Saved data entries:

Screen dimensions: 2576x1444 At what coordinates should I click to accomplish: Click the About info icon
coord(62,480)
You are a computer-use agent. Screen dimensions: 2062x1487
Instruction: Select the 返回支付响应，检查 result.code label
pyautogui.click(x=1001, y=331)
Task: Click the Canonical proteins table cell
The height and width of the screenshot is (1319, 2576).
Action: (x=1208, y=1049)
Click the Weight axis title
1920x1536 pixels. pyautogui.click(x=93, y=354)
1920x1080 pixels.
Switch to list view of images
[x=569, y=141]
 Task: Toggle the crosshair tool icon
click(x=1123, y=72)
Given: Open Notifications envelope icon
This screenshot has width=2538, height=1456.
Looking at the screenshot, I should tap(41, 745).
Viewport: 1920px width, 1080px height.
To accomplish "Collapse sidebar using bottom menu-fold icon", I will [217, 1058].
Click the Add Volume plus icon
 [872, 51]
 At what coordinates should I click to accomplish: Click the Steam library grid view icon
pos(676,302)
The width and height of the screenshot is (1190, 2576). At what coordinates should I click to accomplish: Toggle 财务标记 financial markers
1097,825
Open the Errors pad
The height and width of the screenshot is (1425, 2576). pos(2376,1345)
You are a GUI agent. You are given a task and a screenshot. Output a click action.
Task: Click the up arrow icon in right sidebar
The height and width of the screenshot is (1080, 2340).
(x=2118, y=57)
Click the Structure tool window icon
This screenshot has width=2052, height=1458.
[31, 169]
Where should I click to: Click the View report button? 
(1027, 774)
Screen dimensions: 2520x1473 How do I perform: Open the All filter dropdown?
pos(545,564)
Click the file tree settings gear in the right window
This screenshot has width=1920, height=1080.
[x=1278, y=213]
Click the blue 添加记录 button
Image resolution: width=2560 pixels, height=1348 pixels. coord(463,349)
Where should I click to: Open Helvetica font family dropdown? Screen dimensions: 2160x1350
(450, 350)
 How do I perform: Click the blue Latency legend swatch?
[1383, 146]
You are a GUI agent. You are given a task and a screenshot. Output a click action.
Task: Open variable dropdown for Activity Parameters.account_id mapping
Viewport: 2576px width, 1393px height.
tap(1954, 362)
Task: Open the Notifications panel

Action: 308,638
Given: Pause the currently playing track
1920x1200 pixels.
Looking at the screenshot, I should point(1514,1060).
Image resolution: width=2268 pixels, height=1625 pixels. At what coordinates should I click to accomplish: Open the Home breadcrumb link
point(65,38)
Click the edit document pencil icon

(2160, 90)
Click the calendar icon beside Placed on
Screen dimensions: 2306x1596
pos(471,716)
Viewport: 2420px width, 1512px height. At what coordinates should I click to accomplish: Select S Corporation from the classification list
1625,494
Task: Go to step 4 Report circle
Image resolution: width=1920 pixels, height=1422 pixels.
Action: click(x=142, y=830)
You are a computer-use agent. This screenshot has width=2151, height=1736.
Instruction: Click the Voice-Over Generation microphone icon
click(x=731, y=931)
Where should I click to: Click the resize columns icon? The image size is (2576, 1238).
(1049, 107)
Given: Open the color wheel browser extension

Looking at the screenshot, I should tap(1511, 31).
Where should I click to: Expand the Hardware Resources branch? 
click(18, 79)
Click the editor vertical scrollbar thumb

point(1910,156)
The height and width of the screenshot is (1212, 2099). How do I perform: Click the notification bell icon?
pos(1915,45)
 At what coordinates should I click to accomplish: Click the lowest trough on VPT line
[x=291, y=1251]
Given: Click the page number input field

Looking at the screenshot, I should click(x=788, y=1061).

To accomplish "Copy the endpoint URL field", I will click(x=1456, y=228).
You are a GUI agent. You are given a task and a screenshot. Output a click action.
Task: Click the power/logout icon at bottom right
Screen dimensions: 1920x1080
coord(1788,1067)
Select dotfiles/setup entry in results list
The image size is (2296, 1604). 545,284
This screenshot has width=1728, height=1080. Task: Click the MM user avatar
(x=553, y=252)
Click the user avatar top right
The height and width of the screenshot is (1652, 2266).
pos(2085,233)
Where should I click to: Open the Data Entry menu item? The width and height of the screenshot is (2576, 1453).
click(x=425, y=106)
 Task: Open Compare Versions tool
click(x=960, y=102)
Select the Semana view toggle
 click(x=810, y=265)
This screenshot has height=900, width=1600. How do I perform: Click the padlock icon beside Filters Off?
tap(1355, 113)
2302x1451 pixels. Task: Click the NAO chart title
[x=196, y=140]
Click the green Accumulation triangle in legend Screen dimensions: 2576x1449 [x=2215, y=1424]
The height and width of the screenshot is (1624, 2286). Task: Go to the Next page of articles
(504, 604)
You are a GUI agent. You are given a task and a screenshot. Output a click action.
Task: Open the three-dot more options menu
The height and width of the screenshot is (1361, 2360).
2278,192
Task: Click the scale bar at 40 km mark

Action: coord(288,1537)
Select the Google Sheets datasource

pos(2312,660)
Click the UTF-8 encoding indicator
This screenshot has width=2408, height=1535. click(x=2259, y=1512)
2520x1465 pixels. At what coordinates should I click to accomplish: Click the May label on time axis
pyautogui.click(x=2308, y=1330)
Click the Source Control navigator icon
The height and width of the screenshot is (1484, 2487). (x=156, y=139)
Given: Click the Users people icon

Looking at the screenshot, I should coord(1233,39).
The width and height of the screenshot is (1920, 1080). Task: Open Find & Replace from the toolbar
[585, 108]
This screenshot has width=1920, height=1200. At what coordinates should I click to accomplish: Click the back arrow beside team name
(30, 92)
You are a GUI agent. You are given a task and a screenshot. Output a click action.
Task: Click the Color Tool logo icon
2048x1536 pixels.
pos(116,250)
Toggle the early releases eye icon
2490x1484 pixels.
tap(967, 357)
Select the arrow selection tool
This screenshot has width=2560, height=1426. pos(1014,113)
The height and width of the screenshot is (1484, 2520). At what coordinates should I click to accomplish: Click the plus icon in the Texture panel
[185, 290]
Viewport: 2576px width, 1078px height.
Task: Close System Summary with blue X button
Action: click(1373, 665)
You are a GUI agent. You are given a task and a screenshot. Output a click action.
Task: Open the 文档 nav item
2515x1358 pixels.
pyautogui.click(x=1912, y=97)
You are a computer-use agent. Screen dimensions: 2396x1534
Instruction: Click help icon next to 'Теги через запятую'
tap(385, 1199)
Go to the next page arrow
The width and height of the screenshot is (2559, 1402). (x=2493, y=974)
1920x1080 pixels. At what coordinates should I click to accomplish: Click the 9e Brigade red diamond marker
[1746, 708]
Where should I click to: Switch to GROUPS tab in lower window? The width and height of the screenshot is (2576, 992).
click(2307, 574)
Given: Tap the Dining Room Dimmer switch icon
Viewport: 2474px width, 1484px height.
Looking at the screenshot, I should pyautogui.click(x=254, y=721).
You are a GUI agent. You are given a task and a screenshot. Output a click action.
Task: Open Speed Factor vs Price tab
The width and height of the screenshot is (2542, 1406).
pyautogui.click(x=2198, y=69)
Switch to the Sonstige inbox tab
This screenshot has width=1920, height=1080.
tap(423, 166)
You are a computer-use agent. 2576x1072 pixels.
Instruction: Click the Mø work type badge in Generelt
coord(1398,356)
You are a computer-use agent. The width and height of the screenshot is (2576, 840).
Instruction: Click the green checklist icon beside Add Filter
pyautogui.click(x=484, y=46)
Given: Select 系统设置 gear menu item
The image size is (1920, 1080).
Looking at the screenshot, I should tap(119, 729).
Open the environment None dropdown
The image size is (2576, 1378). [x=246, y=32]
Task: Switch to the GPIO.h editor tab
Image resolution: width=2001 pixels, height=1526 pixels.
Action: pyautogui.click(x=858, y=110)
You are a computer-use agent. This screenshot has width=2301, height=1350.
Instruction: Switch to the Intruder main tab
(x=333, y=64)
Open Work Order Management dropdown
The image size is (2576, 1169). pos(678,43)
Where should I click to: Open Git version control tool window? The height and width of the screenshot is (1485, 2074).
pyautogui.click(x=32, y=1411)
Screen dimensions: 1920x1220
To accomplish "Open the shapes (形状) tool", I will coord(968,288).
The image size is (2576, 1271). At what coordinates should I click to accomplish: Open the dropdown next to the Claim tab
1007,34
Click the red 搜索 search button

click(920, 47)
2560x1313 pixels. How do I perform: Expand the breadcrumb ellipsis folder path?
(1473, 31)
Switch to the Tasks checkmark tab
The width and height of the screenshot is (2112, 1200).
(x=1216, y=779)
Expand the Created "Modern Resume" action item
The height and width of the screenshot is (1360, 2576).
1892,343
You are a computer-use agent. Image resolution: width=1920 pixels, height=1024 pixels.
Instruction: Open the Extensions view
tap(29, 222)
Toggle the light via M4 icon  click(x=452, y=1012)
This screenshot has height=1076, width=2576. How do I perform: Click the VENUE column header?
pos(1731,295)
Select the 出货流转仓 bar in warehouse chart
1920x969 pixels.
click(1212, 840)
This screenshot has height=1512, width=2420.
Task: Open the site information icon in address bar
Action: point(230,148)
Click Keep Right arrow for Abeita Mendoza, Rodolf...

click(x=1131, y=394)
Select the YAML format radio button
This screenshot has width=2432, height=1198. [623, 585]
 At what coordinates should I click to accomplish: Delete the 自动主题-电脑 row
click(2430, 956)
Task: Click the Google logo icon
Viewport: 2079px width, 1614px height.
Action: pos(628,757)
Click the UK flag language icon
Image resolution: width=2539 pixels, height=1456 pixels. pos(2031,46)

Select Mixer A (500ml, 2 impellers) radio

■ **Task description**
The lines that contain the word "computer" are wanted; copy each of them from the records.

■ **Response area**
You are a computer-use agent. Screen dimensions: 2062x1487
You are a computer-use agent. This screenshot has width=2151, height=1736.
You are a computer-use agent. Screen dimensions: 2396x1534
You are a computer-use agent. 2576x1072 pixels.
You are a computer-use agent. The width and height of the screenshot is (2576, 840).
You are a computer-use agent. This screenshot has width=2301, height=1350.
You are a computer-use agent. Image resolution: width=1920 pixels, height=1024 pixels.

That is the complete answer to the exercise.